Jonathan Roy, artiste en arts visuels, propose aux visiteurs du musée de la chapelle des Cuthbert une installation artistique paysagère qui touche aux enjeux de la protection et de la sauvegarde du patrimoine bâti.

Il s’agit d’une série de neuf installations paysagères de dimensions variables, créées à partir de 2 000 piquets d’arpentage en bois. Plantés bien droits à intervalles réguliers, ces innombrables bouts de bois résineux à tête rouge dessinent les pourtours d’un ensemble composé de grands rectangles et de vastes cercles, prenant place un peu partout sur le site. Ensemble, ces neuf formes minimales composent une oeuvre monumentale, fondamentale et éloquente, évocatrice d’un désastre évité.

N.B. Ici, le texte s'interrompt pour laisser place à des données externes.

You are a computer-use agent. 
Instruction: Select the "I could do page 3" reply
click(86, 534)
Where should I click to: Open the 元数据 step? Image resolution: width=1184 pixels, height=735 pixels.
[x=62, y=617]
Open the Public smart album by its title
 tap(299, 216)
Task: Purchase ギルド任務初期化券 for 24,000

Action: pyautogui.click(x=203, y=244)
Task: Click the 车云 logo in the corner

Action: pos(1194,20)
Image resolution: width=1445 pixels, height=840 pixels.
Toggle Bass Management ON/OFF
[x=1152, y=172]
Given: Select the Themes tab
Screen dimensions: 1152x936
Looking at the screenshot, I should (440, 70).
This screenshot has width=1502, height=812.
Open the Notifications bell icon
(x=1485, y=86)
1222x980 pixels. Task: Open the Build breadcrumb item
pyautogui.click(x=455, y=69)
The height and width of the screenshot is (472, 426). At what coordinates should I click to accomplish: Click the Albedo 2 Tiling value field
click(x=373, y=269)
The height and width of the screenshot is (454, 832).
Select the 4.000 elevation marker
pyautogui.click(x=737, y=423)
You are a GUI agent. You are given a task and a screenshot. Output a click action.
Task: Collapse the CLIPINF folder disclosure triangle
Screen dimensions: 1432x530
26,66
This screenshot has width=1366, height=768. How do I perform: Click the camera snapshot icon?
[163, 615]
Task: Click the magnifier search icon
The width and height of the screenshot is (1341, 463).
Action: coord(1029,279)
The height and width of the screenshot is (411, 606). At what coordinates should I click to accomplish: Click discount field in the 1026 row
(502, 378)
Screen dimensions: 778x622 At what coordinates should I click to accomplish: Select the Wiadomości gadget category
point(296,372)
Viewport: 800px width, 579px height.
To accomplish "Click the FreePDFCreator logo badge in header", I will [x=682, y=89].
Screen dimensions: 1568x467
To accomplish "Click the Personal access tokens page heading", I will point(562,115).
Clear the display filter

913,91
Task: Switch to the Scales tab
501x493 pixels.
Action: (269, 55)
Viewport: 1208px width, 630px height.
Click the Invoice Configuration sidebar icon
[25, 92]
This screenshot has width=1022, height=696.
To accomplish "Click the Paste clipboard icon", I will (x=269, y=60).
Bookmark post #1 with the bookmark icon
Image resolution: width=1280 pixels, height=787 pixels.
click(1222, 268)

En effet, ces formes évoquent le gabarit standard d’un ensemble de bâtiments unifamiliaux des plus typiques de notre époque: une maison, un cabanon, une piscine hors terre. L’intervention paysagère met ainsi en lumière le saisissant contraste entre présent et passé, entre ordinaire et extraordinaire, banalité et unicité, entre la richesse patrimoniale des savoir-faire ancestraux et la production de masse anodine.

J’explore le dialogue entre l’«ordinaire» et l’«extraordinaire», entre le banal et l’exceptionnel, cherchant à générer des rapprochements et des échanges féconds entre création et vie de tous les jours.

En se promenant à travers les différentes installations et les impressionnants arbres matures, les visiteurs perçoivent à la fois l’exceptionnelle qualité du lieu actuel et le sort probable de cette enclave patrimoniale si le terrain avait été loti, défriché puis rempli de maisons anonymes, comme ailleurs…

Détournés de leur utilisation habituelle, ces «banals» piquets d’arpentage deviennent la matière première d’une oeuvre primitive et expressive, entrecroisant paysage naturel, patrimonial et construit. Plantés l’un derrière l’autre, ces centaines de bouts de bois identiques créent une suite de grandes pièces habitables et d’immenses gestes géométriques qui se déploient à l’échelle du site.

Puis, à mesure que la pelouse continue de croître dans l’enchevêtrement des piquets, l’oeuvre s’ancre peu à peu au territoire, jusqu’à faire pleinement partie des lieux ; jusqu’à se fondre dans ce paysage d’exception.